Version 3.7.0 - November 2024

• New:
  • All observables, indicators, and entities now support MITRE technique associations.
  • MITRE techniques can now be rolled up from artifacts at a case level both manually and automatically.
  • Seamless migration of cases, observables, entities, and indicators from SIR Threat Intelligence to TISC.
  • Integration with Palo Alto is now available to manage External Dynamic Lists (EDLs) directly from TISC.
  • Integration with CrowdStrike Falcon EDR is now available for continuous monitoring and real-time alerting based on TISC intelligence.
  • Introduced a new Investigation Canvas for deeper and interactive case analysis.
  • Enhanced the user experience on relationship visualizations.
  • Work notes will be posted on linking and unlinking artifacts in case management for easier tracking.
  • Supports bulk taxonomy values upload.
• Changed:
  • Removed MITRE attack from case management form view and included as part of Investigation canvas feature.
  • New aliases can now be added directly from the form views.

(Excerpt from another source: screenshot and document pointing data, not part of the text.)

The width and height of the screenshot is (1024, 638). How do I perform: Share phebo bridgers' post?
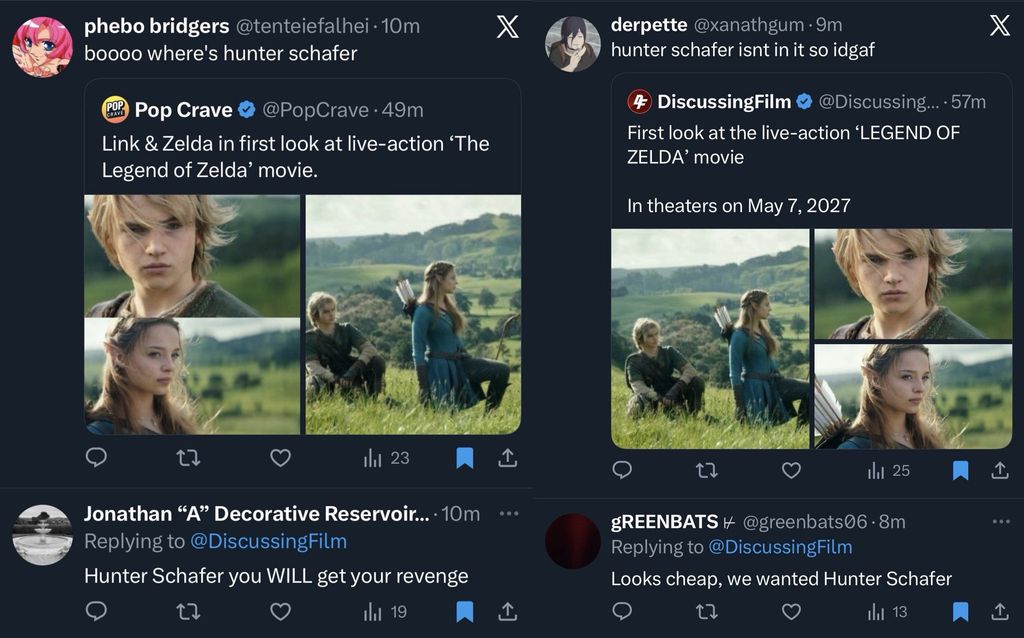(x=507, y=458)
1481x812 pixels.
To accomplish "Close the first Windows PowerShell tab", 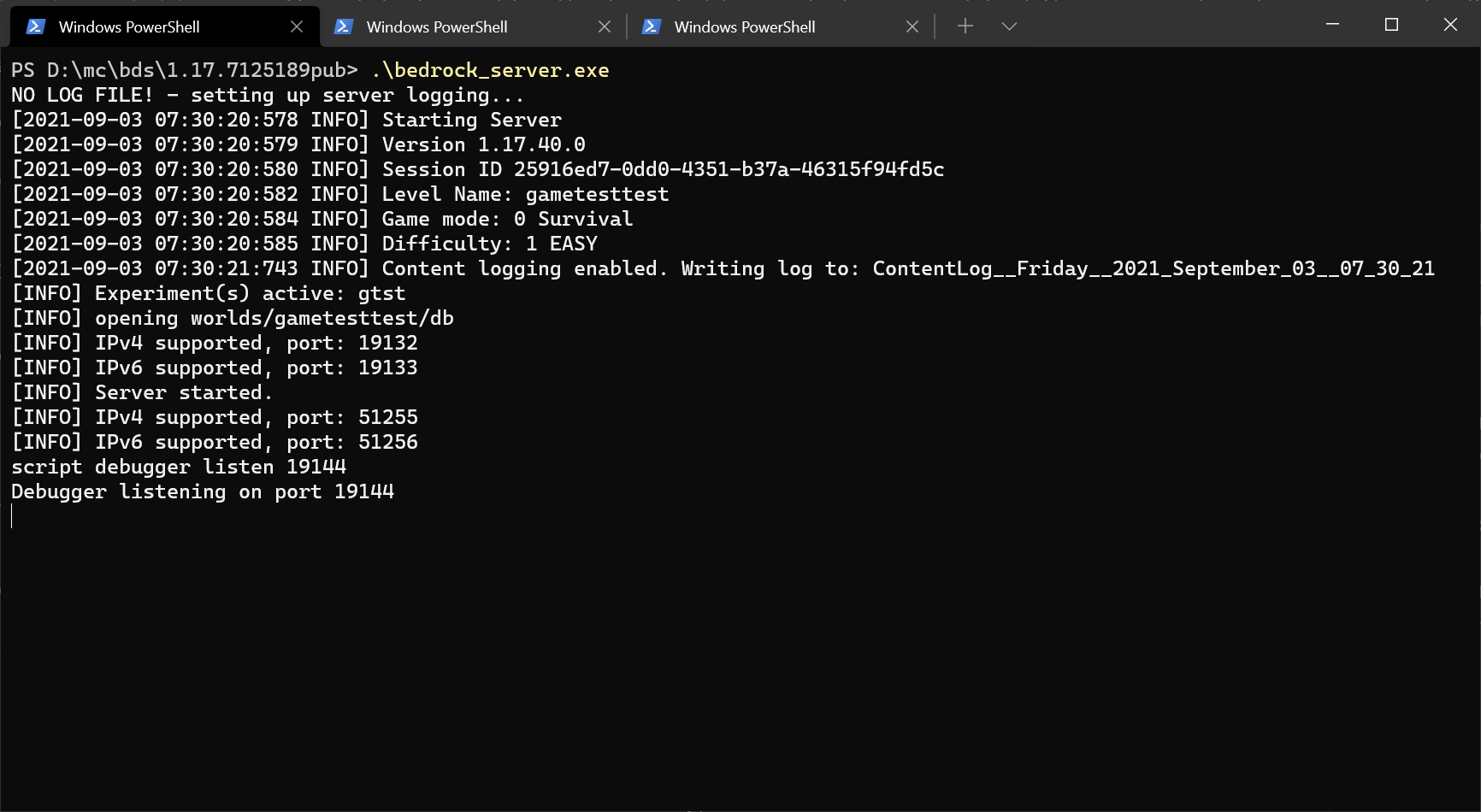I will (296, 26).
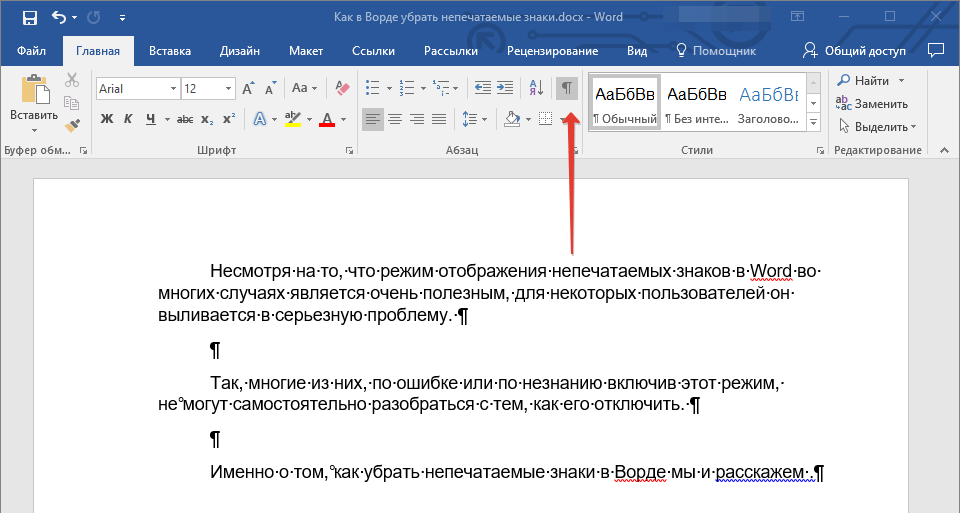960x513 pixels.
Task: Clear formatting with the eraser icon
Action: point(344,88)

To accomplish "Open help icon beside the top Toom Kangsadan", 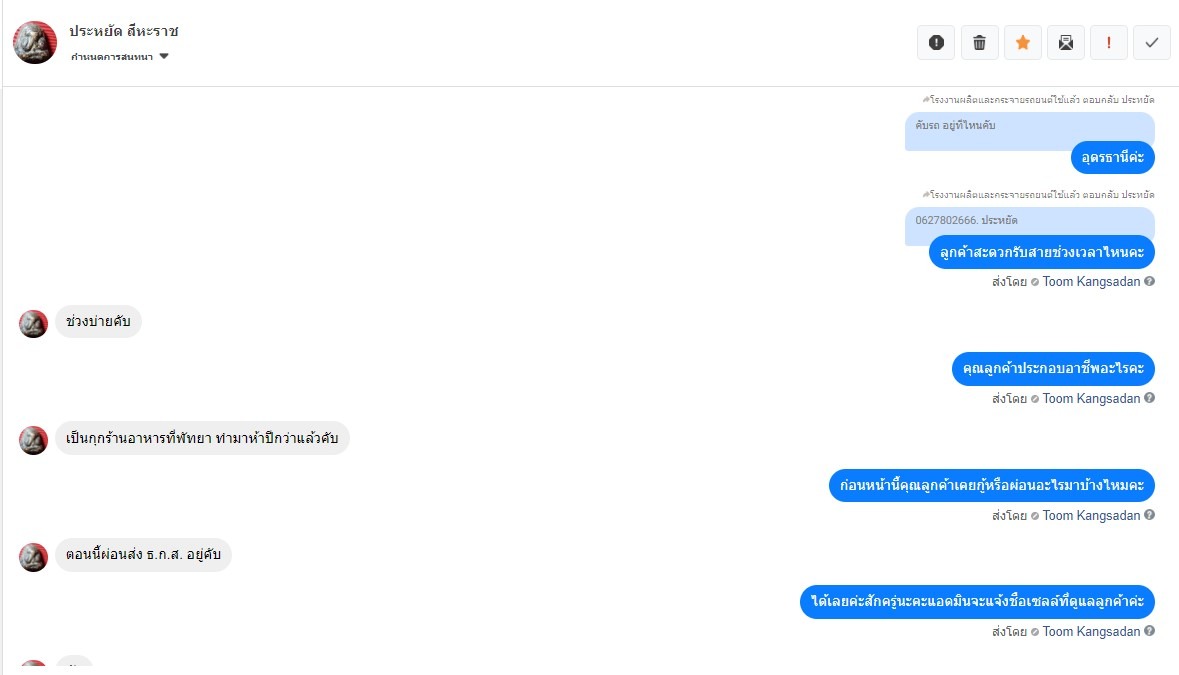I will coord(1150,281).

Version 3.5.0 - August 2024

• New:
  • TISC API 2.0 allows creating observables in TISC.
  • Expiration rules allows granular definition of expiration policies at data source and record type combinations.
  • Webhooks support for trigger based notifications from TISC.
  • Sample automation flows to automate the analyst actions.
  • Help Center: TISC help center helps you to easily navigate, quickly find the required help documentation that describes the features and more.
• Changed:
  • Threat score calculator now supports criteria definition on security incidents from SIR.
  • In SIR workspace, TISC context tab now shows the related information for the selected observables.
  • In SIR workspace, introduced new UI actions to add security incidents and observables directly to TISC case.

Version 3.0.3 - July 2024

• Fixed:
  • Improvement to de-duplication and aggregation processing logic for Threat Actors, Campaigns, and Attack Patterns.
  • Critical issue in Indicators aggregation processing logic which was creating duplicate parent records.
  • UI fixes under Threat Intelligence Security Center Administration module.

Version 3.0.2 - May 2024

• New:
  • Sample notification rules for alerts based on threat intelligence.
  • Default archival and cleanup rules for TISC related tables to remove irrelevant and older data.
  • Case reporting to create report templates, generate, and share status reports based on the investigation summaries.
  • Domain separation support.
  • TISC API v1.0 to integrate with security tools.
• Changed:
  • Couple of widgets are replaced with KPI indicators on the TISC Homepage.
  • Performance improvements.
  • Core improvements.

Version 2.0.2 - March 2024

• Changed:
  • Added more OSINT feeds.
  • Added Recorded future to the Premium feeds.

Version 1.0.0 - February 2024

Capture the TI enhancements/TI2.0 strategy related features.